_Task prompt_
All lines in the records below with the word "computer" must be returned.

_Data excerpts_

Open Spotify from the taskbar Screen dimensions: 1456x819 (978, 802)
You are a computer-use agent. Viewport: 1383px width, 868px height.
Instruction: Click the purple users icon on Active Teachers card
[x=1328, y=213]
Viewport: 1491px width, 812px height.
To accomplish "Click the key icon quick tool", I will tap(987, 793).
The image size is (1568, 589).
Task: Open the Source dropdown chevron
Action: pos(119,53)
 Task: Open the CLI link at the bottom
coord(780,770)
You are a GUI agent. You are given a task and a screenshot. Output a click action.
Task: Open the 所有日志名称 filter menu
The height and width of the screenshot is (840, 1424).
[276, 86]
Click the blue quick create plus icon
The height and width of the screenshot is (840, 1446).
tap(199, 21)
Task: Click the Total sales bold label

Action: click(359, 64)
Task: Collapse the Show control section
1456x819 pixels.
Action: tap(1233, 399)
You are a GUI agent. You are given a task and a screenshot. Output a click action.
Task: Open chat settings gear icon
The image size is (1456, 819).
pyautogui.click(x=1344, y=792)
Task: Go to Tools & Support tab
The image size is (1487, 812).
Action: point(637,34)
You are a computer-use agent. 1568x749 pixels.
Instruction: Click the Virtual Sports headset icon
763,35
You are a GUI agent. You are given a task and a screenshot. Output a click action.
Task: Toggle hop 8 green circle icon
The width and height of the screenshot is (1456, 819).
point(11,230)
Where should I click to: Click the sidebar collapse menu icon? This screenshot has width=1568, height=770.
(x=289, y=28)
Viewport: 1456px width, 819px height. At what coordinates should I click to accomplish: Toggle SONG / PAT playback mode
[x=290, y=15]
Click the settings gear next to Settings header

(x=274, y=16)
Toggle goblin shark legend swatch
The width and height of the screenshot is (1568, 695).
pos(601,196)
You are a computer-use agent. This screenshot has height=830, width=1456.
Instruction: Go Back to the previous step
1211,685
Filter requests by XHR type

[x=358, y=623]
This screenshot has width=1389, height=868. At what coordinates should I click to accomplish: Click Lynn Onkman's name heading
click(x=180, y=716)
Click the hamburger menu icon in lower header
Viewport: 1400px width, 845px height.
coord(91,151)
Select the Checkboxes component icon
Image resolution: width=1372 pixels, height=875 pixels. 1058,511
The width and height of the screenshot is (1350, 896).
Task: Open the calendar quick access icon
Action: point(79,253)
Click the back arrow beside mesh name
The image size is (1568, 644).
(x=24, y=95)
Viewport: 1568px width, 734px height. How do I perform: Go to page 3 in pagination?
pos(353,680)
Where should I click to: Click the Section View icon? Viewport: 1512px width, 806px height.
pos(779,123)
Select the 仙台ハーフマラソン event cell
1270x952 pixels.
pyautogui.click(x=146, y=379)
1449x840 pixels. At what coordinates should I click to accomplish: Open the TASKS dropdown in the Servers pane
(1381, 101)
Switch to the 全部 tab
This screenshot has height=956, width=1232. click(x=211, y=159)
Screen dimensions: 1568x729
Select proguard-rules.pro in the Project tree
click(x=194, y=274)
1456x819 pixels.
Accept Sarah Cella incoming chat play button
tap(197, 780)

_Response to the exercise_
You are a computer-use agent. Viewport: 1383px width, 868px height.
You are a computer-use agent. 1568x749 pixels.
You are a computer-use agent. This screenshot has height=830, width=1456.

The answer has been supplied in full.